▸ Activity:
Copy each line of the listing below exactly.

▸ Dataset records:
'''

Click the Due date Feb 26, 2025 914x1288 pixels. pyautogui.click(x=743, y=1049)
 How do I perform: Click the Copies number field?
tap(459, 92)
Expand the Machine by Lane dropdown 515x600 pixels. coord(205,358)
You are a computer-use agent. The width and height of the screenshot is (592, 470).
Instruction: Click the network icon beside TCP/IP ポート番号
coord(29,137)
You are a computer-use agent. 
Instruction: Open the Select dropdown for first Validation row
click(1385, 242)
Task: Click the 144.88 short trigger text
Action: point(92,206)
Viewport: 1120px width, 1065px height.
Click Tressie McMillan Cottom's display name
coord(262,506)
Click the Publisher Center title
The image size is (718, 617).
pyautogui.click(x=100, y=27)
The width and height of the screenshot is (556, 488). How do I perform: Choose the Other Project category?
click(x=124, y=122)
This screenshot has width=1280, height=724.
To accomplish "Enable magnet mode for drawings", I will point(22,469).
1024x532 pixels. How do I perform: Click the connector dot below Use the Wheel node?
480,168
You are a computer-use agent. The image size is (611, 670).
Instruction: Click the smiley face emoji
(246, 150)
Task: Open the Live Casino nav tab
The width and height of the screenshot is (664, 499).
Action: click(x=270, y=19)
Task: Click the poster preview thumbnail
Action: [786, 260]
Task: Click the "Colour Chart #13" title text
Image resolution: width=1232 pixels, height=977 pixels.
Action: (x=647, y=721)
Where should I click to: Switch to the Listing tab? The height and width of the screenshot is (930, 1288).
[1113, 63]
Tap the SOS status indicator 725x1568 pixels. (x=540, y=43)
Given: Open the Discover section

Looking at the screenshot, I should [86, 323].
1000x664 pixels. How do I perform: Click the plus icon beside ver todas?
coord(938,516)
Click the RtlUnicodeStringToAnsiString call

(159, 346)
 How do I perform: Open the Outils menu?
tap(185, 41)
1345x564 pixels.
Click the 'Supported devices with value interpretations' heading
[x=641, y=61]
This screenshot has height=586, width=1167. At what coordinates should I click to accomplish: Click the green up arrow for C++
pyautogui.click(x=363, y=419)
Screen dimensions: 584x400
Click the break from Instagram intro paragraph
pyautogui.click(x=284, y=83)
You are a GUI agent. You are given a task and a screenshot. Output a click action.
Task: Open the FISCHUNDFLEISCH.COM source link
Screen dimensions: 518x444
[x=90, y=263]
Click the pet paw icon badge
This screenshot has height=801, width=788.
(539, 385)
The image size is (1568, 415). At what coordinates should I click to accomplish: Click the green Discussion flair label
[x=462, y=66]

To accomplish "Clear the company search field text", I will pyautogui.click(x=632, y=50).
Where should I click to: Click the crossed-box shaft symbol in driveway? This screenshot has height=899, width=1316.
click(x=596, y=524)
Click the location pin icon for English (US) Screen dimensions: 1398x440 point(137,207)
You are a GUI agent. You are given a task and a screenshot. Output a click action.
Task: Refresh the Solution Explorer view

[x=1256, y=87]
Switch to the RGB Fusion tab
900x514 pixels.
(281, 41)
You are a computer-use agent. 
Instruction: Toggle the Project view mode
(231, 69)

'''

▸ Exercise output:
Click the Due date Feb 26, 2025 914x1288 pixels. pyautogui.click(x=743, y=1049)
 How do I perform: Click the Copies number field?
tap(459, 92)
Expand the Machine by Lane dropdown 515x600 pixels. coord(205,358)
You are a computer-use agent. The width and height of the screenshot is (592, 470).
Instruction: Click the network icon beside TCP/IP ポート番号
coord(29,137)
You are a computer-use agent. 
Instruction: Open the Select dropdown for first Validation row
click(1385, 242)
Task: Click the 144.88 short trigger text
Action: point(92,206)
Viewport: 1120px width, 1065px height.
Click Tressie McMillan Cottom's display name
coord(262,506)
Click the Publisher Center title
The image size is (718, 617).
pyautogui.click(x=100, y=27)
The width and height of the screenshot is (556, 488). How do I perform: Choose the Other Project category?
click(x=124, y=122)
This screenshot has width=1280, height=724.
To accomplish "Enable magnet mode for drawings", I will point(22,469).
1024x532 pixels. How do I perform: Click the connector dot below Use the Wheel node?
480,168
You are a computer-use agent. The image size is (611, 670).
Instruction: Click the smiley face emoji
(246, 150)
Task: Open the Live Casino nav tab
The width and height of the screenshot is (664, 499).
Action: click(x=270, y=19)
Task: Click the poster preview thumbnail
Action: [786, 260]
Task: Click the "Colour Chart #13" title text
Image resolution: width=1232 pixels, height=977 pixels.
Action: (x=647, y=721)
Where should I click to: Switch to the Listing tab? The height and width of the screenshot is (930, 1288).
[1113, 63]
Tap the SOS status indicator 725x1568 pixels. (x=540, y=43)
Given: Open the Discover section

Looking at the screenshot, I should [86, 323].
1000x664 pixels. How do I perform: Click the plus icon beside ver todas?
coord(938,516)
Click the RtlUnicodeStringToAnsiString call

(159, 346)
 How do I perform: Open the Outils menu?
tap(185, 41)
1345x564 pixels.
Click the 'Supported devices with value interpretations' heading
[x=641, y=61]
This screenshot has height=586, width=1167. At what coordinates should I click to accomplish: Click the green up arrow for C++
pyautogui.click(x=363, y=419)
Screen dimensions: 584x400
Click the break from Instagram intro paragraph
pyautogui.click(x=284, y=83)
You are a GUI agent. You are given a task and a screenshot. Output a click action.
Task: Open the FISCHUNDFLEISCH.COM source link
Screen dimensions: 518x444
[x=90, y=263]
Click the pet paw icon badge
This screenshot has height=801, width=788.
(539, 385)
The image size is (1568, 415). At what coordinates should I click to accomplish: Click the green Discussion flair label
[x=462, y=66]

To accomplish "Clear the company search field text", I will pyautogui.click(x=632, y=50).
Where should I click to: Click the crossed-box shaft symbol in driveway? This screenshot has height=899, width=1316.
click(x=596, y=524)
Click the location pin icon for English (US) Screen dimensions: 1398x440 point(137,207)
You are a GUI agent. You are given a task and a screenshot. Output a click action.
Task: Refresh the Solution Explorer view

[x=1256, y=87]
Switch to the RGB Fusion tab
900x514 pixels.
(281, 41)
You are a computer-use agent. 
Instruction: Toggle the Project view mode
(231, 69)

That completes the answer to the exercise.